To parents of autistic children who wish your children weren’t autistic

To all of you, parents of autistic children who wish your children weren’t autistic, this is for you.

I’ve spent most of my life believing there was something intrinsically faulty with me. Being me meant being wrong and defected. Not being the way people are supposed to be. I’ve tried so hard to correct myself, to fix that elusive and still so blatant defects. I’ve tried to erase myself. I’ve tried to stop existing as me.

Now I’m an adult. Now I’m finally starting to see me. Now I’m for the first time in my life starting to respect me. To value me. Not that it’s easy, but I’m trying. Tiny steps, but still steps forward.
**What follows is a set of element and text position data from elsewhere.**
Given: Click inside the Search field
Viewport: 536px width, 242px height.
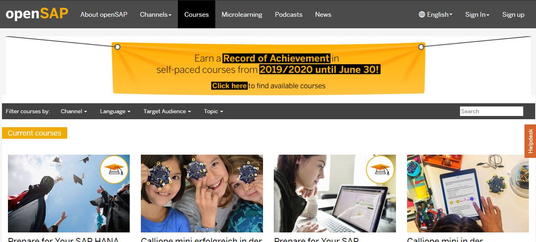Looking at the screenshot, I should click(491, 111).
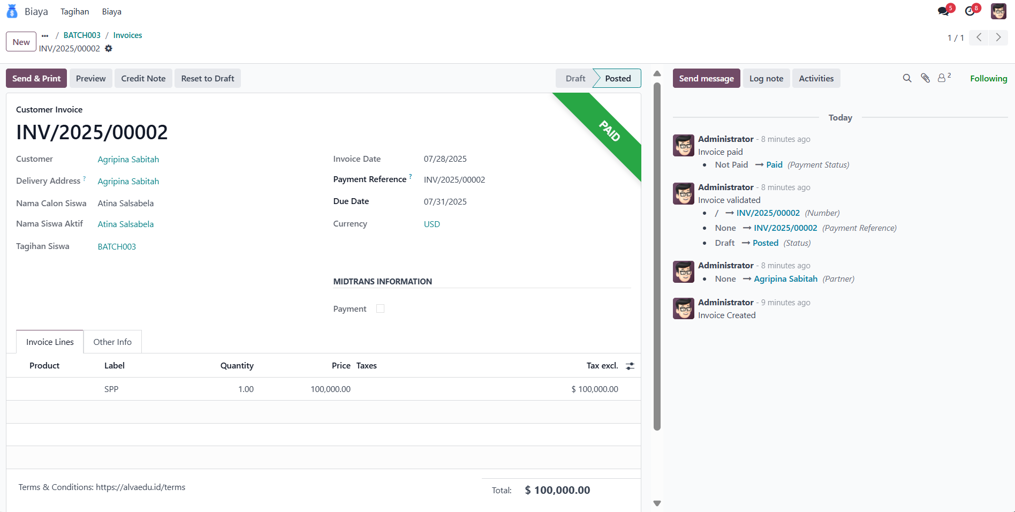
Task: Click the Send & Print button
Action: click(36, 78)
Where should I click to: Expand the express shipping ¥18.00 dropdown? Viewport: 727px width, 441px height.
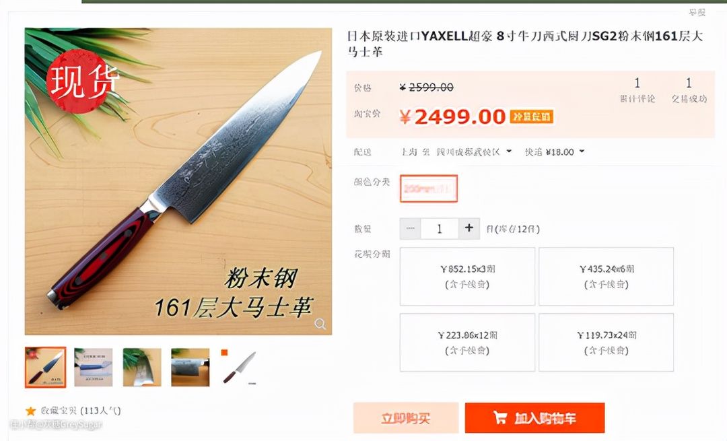click(x=582, y=151)
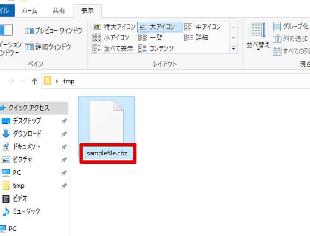This screenshot has width=310, height=236.
Task: Expand the layout gallery more arrow
Action: coord(233,48)
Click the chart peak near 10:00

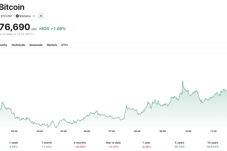(x=183, y=81)
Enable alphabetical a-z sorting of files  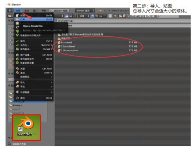point(93,16)

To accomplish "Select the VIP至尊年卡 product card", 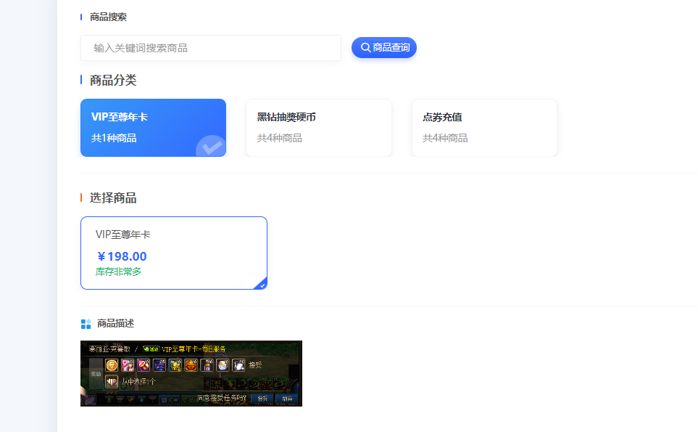I will pos(173,253).
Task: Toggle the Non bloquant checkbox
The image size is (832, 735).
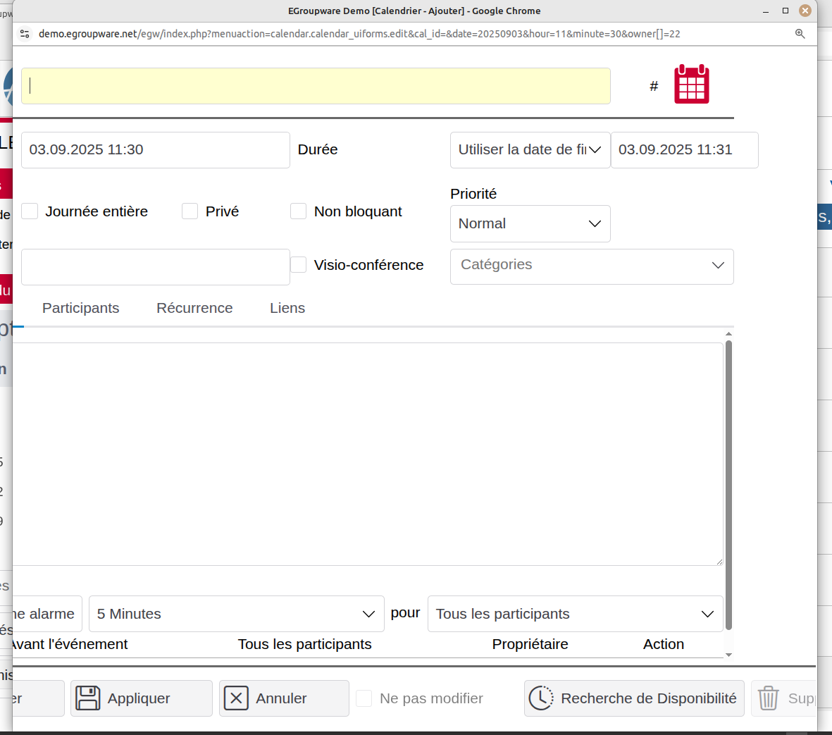Action: click(299, 211)
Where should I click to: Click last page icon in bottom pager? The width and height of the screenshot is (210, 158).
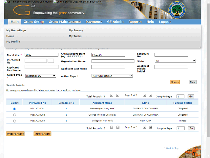(x=151, y=127)
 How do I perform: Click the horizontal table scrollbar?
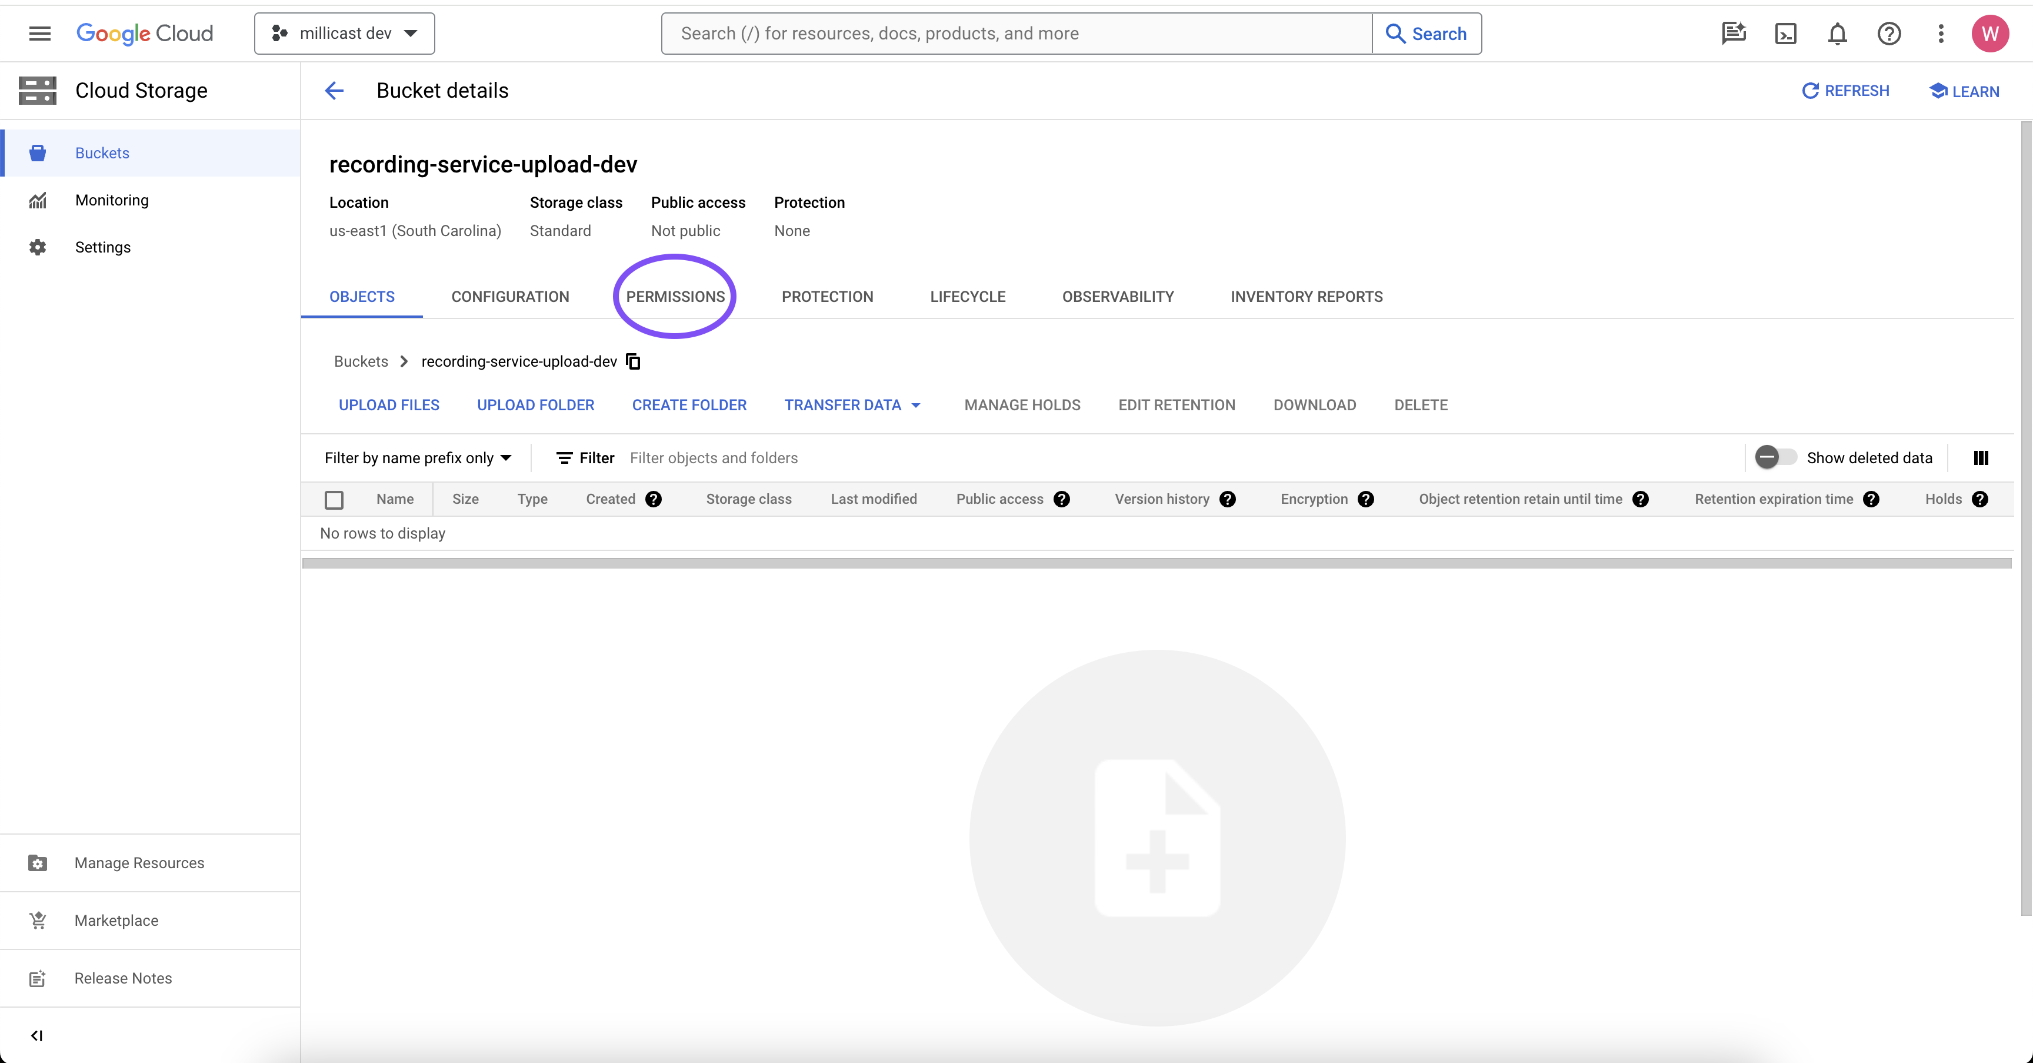[1156, 563]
The only problem is that I’m also a parent to an autistic child. A child that I so badly want to give what I didn’t get as a child. I want to give him respect and love for who he is. Not who he could be. Not the person “beyond autism”, because he’s autistic. Being autistic is a part of him.
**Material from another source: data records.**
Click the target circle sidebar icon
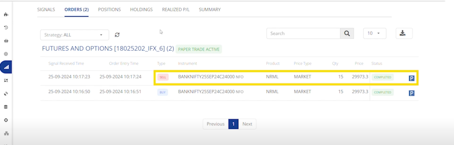 (x=6, y=54)
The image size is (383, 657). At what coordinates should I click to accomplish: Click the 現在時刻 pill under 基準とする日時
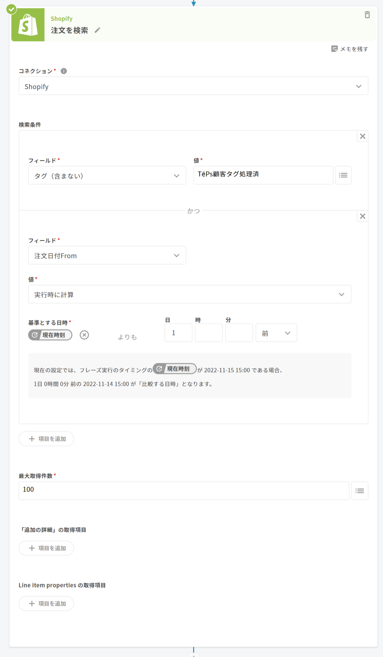tap(50, 335)
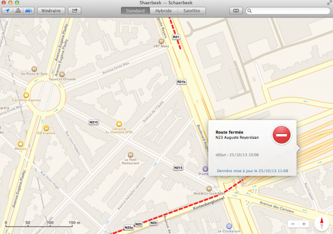This screenshot has height=234, width=333.
Task: Switch to Satellite map view
Action: 191,11
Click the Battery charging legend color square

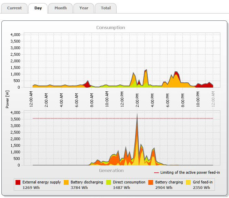pos(150,182)
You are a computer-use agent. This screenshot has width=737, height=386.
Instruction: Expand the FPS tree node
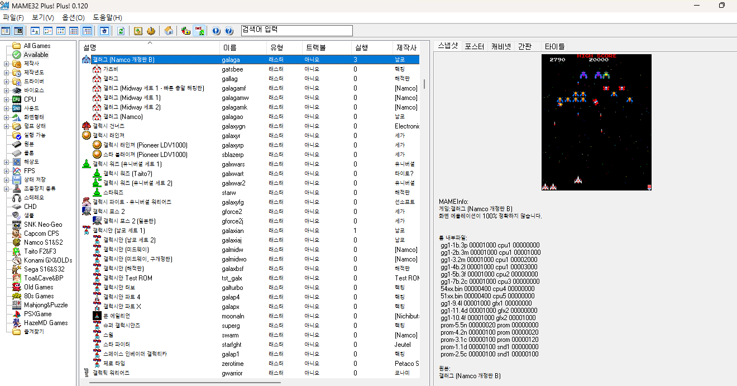click(x=6, y=171)
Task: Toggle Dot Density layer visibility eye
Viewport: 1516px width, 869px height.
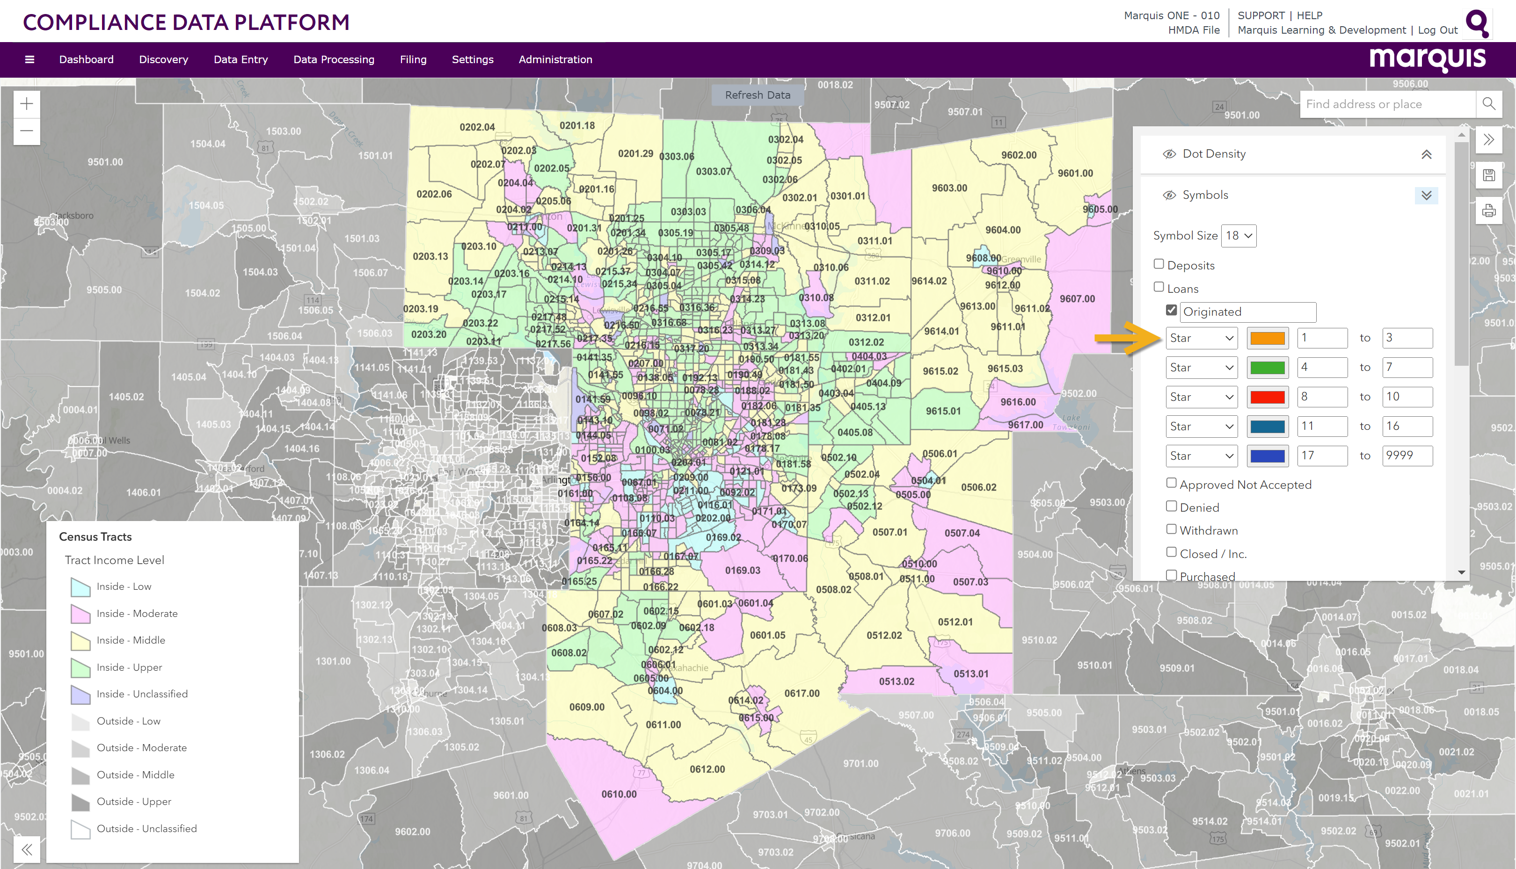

Why is this a problem? Because now I have to watch people look at him with the same attitude people had when they looked at me. Like there’s something wrong. Like he needs to be fixed and trained to behave as little autistic as possible. Like he’s such a sweet kid, what a shame he’s autistic when he could have been so perfect. Like the goal is to try to make him develop as normal, meaning as neurotypical, as possible. Because that’s always better.

The pain of trying to erase myself has been unbearable. It still is. Knowing that you, thanks to your attitudes, are reproducing these attitudes and values – it makes me feel desperate beyond what I’m capable of expressing with words. When you say that you wish your child’s autism would go away, you say that being autistic is not as good as not being autistic. When you say that you wish your child will grow up and grow out of their autism you say that it’s bad to be autistic. When you say that being autisitic is something bad you harm autistic people.